___ SUPPLIED TEXT ___

More Debt at the First Sign of an Interest Rate Cut?

Interest rates are at record lows. They’re probably going to be at record lows for a long time. So I say: “Have a go.”’

Joe Hockey, 6 March 2015

‘Economic activity does not appear to have responded to the stimulatory monetary condition in the way that occurred in the past and inflation rates have been very low.’

RBA Deputy Governor Dr Philip Lowe

Since the Second World War the mug punters — you, me and the generation or two above us — have acted like Pavlov’s dog and jumped at the chance to borrow more money whenever the benevolent RBA has made the cost of that money cheaper. Our apparent willingness to go deeper into debt at the first sign of an interest rate cut is an essential component of central bank economic models.

Failing to act in such a predictable manner is not supposed to happen.

Even ‘smokin Joe’ is out beating the debt for growth drum, telling the business sector money has never been cheaper, so ‘have a go’.

Folks, we may be on the cusp of history.

For over six decades, the world has grown ‘richer’ from its willingness to take on debt in all its forms. The comments from Lowe and Hockey indicate the economic model the world has operated under for the past six decades may possibly be in its final stages. Economic theory may soon encounter a Great Depression style reality.

Central banks have used interest rates (the cost of debt) as an accelerator or brake on the global debt vehicle. Economy too slow? Lower rates, and the engine roars back to life. Conversely, if the economy gets a little carried away, raise interest rates to slow things down.

In 25 years, we have witnessed both ends of the interest rate spectrum. In 1990 — the recession we ‘had to have’ — interest rates reached the high teens to slow down an overheating economy. Whereas today, interest rates are at historic lows to encourage people to borrow and for savers to spend their hard earned. RBA Deputy Governor Dr Philip Lowe admitted this when he said ‘…one of the ways monetary policy [lower interest rates] worked was by encouraging people to bring forward spending, either by borrowing or drawing on their savings.

But there is only so much water a sponge can absorb. Australian households, on average, are awash with debt from these previous periods of ‘encouragement’. They simply cannot absorb debt to the same extent they did in the past.

The generation responsible for creating the greatest debt binge in history — the baby boomers —have changed their priorities. Savings and debt reduction rank well above credit funded consumption. As a boomer myself, I’ve lost count of how many of my family and friends have told me they are focussed on getting their financial house in order.

I firmly believe the RBA Deputy Governor and our Treasurer do not realise the admission they have made in their public statements.

They have openly acknowledged economic growth is reliant upon ever-increasing levels of debt.

In essence, the global economy is a giant Ponzi scheme. The system (scheme) relies on ever increasing amounts of ‘new money’ to keep the growth illusion going.

___ INFORMATION PROVIDED ___

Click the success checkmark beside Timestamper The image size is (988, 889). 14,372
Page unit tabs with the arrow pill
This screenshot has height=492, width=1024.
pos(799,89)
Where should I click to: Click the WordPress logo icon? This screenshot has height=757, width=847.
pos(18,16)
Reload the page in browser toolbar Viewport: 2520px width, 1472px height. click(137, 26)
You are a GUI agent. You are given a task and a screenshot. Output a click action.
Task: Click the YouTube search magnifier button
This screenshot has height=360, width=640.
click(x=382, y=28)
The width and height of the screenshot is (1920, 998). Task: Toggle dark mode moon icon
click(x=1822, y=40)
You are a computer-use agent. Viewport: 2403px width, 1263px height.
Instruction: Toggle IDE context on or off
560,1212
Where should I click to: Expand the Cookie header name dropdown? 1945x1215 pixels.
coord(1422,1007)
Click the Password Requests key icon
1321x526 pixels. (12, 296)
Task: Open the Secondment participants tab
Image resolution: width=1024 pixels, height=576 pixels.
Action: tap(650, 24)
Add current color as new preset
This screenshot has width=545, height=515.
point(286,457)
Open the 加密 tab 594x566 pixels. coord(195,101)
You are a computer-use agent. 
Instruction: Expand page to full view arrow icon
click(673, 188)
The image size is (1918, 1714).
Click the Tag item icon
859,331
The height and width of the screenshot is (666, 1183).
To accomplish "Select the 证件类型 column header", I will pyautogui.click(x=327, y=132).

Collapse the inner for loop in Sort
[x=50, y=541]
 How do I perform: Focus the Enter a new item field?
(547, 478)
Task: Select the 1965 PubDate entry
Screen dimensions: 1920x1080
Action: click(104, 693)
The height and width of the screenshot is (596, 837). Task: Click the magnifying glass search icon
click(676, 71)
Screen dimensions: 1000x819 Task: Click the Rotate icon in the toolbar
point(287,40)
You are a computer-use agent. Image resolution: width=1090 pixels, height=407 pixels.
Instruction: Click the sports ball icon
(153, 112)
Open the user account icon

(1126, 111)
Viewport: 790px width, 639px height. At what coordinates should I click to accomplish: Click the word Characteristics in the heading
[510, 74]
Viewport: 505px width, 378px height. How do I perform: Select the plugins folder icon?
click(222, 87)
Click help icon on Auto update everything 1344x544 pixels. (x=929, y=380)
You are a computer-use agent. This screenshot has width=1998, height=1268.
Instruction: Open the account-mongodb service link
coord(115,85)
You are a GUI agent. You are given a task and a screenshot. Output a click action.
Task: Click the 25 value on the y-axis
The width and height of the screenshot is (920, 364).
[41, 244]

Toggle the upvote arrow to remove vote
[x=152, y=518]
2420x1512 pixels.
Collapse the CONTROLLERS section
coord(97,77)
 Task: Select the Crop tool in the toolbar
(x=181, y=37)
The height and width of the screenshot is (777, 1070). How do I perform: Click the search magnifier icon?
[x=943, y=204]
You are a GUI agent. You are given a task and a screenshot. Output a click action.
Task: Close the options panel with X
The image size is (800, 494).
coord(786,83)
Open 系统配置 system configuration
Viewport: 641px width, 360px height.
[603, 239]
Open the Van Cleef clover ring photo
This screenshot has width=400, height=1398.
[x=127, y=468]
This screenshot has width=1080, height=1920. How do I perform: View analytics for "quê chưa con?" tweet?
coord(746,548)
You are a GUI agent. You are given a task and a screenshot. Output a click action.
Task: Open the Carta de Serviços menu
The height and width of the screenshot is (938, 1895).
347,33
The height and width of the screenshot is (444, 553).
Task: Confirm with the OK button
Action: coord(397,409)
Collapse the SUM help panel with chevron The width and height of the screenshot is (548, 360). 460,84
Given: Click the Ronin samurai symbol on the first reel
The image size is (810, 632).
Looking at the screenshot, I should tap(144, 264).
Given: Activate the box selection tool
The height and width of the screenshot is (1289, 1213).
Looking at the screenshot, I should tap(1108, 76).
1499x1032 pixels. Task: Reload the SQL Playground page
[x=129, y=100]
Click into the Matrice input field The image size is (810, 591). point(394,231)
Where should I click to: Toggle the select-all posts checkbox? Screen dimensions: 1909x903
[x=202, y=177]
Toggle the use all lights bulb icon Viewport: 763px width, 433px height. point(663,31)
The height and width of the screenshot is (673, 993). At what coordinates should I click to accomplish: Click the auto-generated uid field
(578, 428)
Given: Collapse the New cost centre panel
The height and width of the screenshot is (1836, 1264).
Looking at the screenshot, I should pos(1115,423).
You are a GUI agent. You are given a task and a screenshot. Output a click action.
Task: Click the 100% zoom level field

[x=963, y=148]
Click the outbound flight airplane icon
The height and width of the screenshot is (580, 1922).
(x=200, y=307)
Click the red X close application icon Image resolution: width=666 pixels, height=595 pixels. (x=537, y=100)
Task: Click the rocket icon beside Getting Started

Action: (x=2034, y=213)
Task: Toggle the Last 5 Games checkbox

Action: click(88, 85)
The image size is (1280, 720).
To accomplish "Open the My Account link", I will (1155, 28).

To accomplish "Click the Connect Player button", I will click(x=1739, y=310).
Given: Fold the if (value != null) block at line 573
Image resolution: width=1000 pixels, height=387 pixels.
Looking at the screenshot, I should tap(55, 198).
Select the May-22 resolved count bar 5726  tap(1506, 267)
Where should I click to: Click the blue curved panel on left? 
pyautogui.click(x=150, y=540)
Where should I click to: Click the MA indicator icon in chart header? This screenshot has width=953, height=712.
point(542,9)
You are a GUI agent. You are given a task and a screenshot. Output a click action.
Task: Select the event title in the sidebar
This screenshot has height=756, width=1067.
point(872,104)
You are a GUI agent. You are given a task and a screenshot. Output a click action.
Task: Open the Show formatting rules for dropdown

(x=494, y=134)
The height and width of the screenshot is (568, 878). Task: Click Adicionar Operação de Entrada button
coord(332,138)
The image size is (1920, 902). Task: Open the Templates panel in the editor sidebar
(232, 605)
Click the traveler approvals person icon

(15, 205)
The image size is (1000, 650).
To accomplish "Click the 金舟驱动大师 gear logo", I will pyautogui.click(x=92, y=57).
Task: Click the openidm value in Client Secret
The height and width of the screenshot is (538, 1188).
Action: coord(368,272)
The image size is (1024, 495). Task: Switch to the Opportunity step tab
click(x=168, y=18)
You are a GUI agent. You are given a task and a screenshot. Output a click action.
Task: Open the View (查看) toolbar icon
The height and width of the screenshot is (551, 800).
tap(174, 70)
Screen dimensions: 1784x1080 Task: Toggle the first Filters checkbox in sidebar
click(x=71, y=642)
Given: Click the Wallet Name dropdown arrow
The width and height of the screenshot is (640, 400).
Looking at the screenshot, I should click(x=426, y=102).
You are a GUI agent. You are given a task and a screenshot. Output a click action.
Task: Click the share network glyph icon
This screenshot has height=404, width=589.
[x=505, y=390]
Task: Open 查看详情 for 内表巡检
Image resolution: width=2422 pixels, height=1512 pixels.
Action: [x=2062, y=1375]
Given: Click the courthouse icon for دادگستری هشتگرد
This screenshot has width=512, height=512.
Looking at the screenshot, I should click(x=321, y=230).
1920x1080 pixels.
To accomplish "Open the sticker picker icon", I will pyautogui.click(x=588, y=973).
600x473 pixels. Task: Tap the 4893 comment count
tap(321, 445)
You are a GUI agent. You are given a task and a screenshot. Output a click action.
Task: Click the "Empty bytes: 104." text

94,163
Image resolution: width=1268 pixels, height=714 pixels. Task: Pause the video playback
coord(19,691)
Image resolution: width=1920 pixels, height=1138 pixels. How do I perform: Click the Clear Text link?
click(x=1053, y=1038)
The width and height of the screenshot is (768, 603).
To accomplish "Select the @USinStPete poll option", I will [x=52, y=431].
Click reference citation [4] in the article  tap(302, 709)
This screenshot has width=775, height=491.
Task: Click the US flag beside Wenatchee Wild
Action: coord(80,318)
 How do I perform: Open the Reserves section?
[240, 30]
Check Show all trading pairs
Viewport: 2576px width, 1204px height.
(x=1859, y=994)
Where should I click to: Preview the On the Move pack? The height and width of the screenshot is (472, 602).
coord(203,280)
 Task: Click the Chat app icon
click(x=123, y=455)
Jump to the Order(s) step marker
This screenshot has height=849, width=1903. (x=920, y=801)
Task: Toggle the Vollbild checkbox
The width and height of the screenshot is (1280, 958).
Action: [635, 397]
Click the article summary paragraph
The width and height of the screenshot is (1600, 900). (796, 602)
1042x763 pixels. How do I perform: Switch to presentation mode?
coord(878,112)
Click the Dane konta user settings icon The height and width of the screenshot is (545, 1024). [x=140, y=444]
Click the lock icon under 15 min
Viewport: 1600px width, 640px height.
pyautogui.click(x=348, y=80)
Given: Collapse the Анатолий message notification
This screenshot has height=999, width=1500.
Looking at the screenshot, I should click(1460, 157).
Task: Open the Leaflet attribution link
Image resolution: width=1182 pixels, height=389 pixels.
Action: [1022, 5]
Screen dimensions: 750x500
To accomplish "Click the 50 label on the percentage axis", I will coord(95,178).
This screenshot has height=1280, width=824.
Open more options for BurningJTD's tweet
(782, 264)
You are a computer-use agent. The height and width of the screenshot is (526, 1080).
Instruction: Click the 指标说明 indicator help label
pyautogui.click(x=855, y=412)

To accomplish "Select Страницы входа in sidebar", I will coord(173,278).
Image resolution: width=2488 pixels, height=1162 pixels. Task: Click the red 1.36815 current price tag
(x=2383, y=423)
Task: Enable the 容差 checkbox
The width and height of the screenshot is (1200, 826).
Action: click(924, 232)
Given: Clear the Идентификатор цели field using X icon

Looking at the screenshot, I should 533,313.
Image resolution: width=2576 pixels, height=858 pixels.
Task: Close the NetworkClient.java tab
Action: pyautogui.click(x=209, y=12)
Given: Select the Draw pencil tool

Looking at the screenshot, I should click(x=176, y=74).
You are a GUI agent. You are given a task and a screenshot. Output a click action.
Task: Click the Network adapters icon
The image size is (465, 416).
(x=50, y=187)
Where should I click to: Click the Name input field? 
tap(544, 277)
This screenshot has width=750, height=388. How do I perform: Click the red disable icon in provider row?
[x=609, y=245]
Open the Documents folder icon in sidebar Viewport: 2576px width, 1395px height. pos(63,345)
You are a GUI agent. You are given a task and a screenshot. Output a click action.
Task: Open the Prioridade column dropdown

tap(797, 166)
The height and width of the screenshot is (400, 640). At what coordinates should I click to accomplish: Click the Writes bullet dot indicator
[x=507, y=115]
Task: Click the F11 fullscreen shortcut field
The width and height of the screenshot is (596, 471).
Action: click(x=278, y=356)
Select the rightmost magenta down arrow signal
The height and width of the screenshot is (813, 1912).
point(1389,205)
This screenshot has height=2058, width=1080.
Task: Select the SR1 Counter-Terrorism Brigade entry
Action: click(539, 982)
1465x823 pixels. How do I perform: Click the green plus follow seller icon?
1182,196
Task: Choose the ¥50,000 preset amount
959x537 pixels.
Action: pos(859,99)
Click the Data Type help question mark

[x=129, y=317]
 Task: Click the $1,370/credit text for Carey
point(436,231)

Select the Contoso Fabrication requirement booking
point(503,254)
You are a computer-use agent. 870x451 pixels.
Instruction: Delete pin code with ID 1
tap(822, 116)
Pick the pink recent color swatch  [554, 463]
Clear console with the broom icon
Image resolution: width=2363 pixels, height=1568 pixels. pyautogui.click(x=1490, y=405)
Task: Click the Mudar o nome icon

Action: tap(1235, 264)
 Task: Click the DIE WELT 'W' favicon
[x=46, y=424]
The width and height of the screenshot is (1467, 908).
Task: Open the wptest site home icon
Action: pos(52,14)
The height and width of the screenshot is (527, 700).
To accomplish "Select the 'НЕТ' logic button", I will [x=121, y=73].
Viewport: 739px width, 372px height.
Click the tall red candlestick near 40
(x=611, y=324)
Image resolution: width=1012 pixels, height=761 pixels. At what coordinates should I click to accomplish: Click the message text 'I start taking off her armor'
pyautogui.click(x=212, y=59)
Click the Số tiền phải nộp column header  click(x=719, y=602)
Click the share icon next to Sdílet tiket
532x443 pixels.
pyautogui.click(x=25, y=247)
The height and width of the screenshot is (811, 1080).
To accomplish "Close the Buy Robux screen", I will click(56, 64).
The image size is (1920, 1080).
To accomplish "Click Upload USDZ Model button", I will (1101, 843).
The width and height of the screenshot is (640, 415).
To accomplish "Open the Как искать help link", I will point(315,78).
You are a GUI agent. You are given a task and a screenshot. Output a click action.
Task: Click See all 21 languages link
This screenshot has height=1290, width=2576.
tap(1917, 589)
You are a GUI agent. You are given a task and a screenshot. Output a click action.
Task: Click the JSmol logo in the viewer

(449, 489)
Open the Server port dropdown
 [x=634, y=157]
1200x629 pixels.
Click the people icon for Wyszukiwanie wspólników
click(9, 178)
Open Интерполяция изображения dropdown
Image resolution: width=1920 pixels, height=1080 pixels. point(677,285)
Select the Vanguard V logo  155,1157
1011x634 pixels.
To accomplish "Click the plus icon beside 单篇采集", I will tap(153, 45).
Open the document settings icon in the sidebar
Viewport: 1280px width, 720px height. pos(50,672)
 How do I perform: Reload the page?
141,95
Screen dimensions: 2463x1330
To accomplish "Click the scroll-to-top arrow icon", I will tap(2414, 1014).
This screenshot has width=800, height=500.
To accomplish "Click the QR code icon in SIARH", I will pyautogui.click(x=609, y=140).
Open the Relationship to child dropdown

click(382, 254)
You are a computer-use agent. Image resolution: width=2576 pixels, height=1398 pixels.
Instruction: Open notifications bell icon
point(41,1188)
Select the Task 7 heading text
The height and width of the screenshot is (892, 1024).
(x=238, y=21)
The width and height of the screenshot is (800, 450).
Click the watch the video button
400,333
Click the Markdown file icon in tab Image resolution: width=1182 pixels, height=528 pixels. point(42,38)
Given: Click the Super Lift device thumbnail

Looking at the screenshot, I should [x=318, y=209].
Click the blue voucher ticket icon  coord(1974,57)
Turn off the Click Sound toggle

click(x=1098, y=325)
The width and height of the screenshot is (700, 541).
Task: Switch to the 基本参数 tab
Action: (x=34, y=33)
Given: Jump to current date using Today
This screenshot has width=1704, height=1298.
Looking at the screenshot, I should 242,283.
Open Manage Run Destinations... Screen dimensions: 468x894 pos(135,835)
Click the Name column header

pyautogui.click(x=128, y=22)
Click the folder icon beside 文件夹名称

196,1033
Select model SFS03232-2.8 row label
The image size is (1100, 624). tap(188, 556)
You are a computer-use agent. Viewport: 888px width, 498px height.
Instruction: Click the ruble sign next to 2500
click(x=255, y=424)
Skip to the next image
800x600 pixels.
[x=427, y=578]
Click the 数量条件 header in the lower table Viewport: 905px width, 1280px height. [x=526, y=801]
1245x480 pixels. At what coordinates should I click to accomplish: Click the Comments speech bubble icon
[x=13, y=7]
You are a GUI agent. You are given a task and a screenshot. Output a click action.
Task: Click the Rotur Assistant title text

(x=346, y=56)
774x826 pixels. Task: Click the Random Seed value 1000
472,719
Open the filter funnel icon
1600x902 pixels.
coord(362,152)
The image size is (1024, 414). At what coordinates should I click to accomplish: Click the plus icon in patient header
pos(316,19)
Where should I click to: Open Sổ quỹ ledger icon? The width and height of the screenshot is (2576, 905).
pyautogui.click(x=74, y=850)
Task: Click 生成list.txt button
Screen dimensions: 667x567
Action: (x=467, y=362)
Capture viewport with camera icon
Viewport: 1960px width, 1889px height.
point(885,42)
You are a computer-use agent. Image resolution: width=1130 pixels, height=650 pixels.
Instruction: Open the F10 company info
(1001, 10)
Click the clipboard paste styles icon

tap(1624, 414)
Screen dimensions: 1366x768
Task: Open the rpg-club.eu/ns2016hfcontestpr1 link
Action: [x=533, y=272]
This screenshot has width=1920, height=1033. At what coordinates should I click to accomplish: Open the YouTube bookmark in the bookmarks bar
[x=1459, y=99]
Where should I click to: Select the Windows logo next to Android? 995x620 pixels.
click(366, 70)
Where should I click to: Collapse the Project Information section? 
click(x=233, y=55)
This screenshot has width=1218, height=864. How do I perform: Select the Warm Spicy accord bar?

___

EXERCISE TASKS -
a: Please retype the interest rate article word for word, from "In 25 years, we" to "in the past.".
b: According to the interest rate article, how high did interest rates climb in 1990?

TASK-BY-TASK SOLUTIONS -
a:
In 25 years, we have witnessed both ends of the interest rate spectrum. In 1990 — the recession we ‘had to have’ — interest rates reached the high teens to slow down an overheating economy. Whereas today, interest rates are at historic lows to encourage people to borrow and for savers to spend their hard earned. RBA Deputy Governor Dr Philip Lowe admitted this when he said ‘…one of the ways monetary policy [lower interest rates] worked was by encouraging people to bring forward spending, either by borrowing or drawing on their savings.

But there is only so much water a sponge can absorb. Australian households, on average, are awash with debt from these previous periods of ‘encouragement’. They simply cannot absorb debt to the same extent they did in the past.

b: They reached the high teens.